#Fomo. Fear of missing out. The modern plague of our 20s. What should be our decade of wonder, our prime and our time, is often a decade of endless memes reflecting back to us what our life is missing. Fresh out of school we quickly realize that we have to get our $#!% together because if we don’t have a job, aren’t paying our own rent, and can’t affording a social life, then we have completely failed.
Our 20s are full of societal expectations. And those are a contradiction. We are told to be free spirits while also being pressured to pick a career and settle down (aka put a ring on it).
The insecurity, ambivalence, and ambiguity of this stage of life becomes a fluctuating decade of judgment and jealousy, evaluating our success based on our achievements compared to others. To make it even more confusing, we are in constant “split energy” where we have one foot in and one foot out in the choices we are faced with; where we want something and doubt it at the same time; we want something and resent others who have already achieved it.
Some people’s 20s are defined by fear. The fear that our youth is ending and we have taken life too seriously, or that we haven’t been serious enough to settle down. The fear that we may never get what we want and our entire life is ending.
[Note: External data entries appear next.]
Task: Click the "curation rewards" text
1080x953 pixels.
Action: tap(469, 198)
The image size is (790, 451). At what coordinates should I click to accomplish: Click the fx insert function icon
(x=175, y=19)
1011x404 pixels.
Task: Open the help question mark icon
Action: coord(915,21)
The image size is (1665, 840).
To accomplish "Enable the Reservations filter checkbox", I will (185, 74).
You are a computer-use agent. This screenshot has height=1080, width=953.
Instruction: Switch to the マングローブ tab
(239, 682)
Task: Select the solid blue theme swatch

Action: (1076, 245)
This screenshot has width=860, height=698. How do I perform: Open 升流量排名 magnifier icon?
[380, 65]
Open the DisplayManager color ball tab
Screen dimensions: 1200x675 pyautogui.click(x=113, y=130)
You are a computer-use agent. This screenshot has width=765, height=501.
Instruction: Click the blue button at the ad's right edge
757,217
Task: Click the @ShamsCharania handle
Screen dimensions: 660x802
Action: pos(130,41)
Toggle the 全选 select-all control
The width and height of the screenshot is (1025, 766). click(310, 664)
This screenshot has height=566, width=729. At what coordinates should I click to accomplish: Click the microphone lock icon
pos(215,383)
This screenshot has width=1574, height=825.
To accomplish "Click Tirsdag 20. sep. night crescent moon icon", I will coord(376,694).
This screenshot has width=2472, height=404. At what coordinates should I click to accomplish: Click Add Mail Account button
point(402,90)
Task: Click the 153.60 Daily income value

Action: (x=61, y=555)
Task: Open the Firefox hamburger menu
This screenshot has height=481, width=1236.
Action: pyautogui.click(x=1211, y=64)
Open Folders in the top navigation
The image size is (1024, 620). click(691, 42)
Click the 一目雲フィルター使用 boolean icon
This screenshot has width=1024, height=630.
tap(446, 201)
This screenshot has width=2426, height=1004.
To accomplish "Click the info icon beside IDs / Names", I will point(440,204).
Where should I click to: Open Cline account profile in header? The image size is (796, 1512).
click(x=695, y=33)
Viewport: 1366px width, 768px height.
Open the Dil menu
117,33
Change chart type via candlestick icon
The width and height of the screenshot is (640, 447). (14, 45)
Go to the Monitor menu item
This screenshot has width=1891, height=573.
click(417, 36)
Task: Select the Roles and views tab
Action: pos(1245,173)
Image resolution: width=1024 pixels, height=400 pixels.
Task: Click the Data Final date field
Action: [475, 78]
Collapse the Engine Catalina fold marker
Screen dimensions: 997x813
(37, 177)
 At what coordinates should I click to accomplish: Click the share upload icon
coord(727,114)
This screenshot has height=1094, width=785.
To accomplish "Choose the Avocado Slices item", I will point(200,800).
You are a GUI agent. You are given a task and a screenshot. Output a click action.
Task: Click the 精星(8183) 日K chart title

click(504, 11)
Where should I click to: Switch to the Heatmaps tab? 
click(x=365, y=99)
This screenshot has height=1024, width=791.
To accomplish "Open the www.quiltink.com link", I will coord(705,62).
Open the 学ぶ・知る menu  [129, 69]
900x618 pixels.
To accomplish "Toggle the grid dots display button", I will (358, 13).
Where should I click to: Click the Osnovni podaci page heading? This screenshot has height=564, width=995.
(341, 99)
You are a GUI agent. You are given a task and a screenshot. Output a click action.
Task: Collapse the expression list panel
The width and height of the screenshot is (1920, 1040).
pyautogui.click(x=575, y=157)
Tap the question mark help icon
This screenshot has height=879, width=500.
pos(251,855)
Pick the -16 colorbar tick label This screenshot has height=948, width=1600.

The good thing is… we do not have to look back on our twenties and realize it was rules by fear. We have an opportunity at this time in our lives to reframe what this stage in development means for our relationship to ourselves and to others. Below are some tips that can help center us when we begin to the worry too much about the fear of missing out.
Recognize You Are Not Alone
I don’t know about you, but it always brings me satisfaction to go on Instagram and see a meme reach half a million likes stating “being in your 20’s is like playing a video game where you skip the tutorial and you just sort of run around with no idea how anything works.” Acknowledging this stage of development as not only a phase of growth but also a mutual stage of complicated decision making brings security and comfort. Understanding that no matter how aspired someone else’s life seems from the outside does not deny the difficult and likely struggle they took to reach this point, while also acknowledging that their presentation is not always an appropriate reflection of their happiness and satisfaction with their success. We are all pushing and pulling to make decisions that are meant to better ourselves, and we are not alone in this rambunctious and competitive race.
Focus Less on What You Are Missing and More on What You Have
This may sound very Buddhist, but it actually is a way of incorporating cognitive behavioral therapy into our perceptions of the world we live in. One of my closest friends always tells me that “life happens for you, not to you.” When we acknowledge that the choices we are making are a reflection of how we are perceiving ourselves and others, we are able to reframe and reshape the lens we are using. When we look at the world with insecurity and fear of potentially missing out on an opportunity or constantly question the choices we are making, we have lost focus of the things we already have in our lives and the accomplishments we have made. The more energy and momentum we put forth towards focusing on what we have achieved, the easier it will be to continue growing on that spectrum. What this really means is… when we focus more on what we already have gained for ourselves, our confidence continues to grow and we are capable of growing at a faster rate than when we are persistently questioning our success and our decision making.
Reevaluate Your Capacity by Focusing on What is Important to You
This is one of my favorites, and has helped me reframe and understand that where I am right now in my life makes complete sense in the context of my beliefs, values and capacity. The progress we make in our life is a reflection of what we have chosen to prioritize, and at the same time a reflection of the amount of responsibility we can physically, emotionally, and mentally handle. When we choose to direct our energy and attention to one area of our life (i.e. progressing in our career), this may cause us to put on hold other things that we desire to accomplish, yet are willing to compromise at this time (i.e. settling down and starting a family). This is not to say there aren’t people out there who are tackling everything at once like superstars, but it is perfectly acceptable, and often encouraged, to slow ourselves down and focus on longevity and sustainability.
Reflect on What You Are Seeking
There are many tips that can fall under coping with the fear of missing out, yet all methods to a degree culminate to this all-encompassing self-awareness practice of reflection. When we live in a world of social media and technology, it is easy to get wrapped up in seeking validation from others to overcome our insecurities about our state of being at this present moment. “Let me post a selfie to the gram before my job interview” #soready #professional. When we seek positive reinforcements from others to validate our stability, we can lose sight of our intrinsic worth and self-gratification. Our interest in seeking attention externally distracts us from our strength to evoke this confidence from within. Once we understand that #Fomo includes our insecurities of not making the right choices, we can reevaluate what it is we are searching for and where we are searching. Love, self-worth, self-acceptance, and affirmation starts from within, and the sooner we acknowledge our resilience and growth, the quicker we will achieve our desired goals.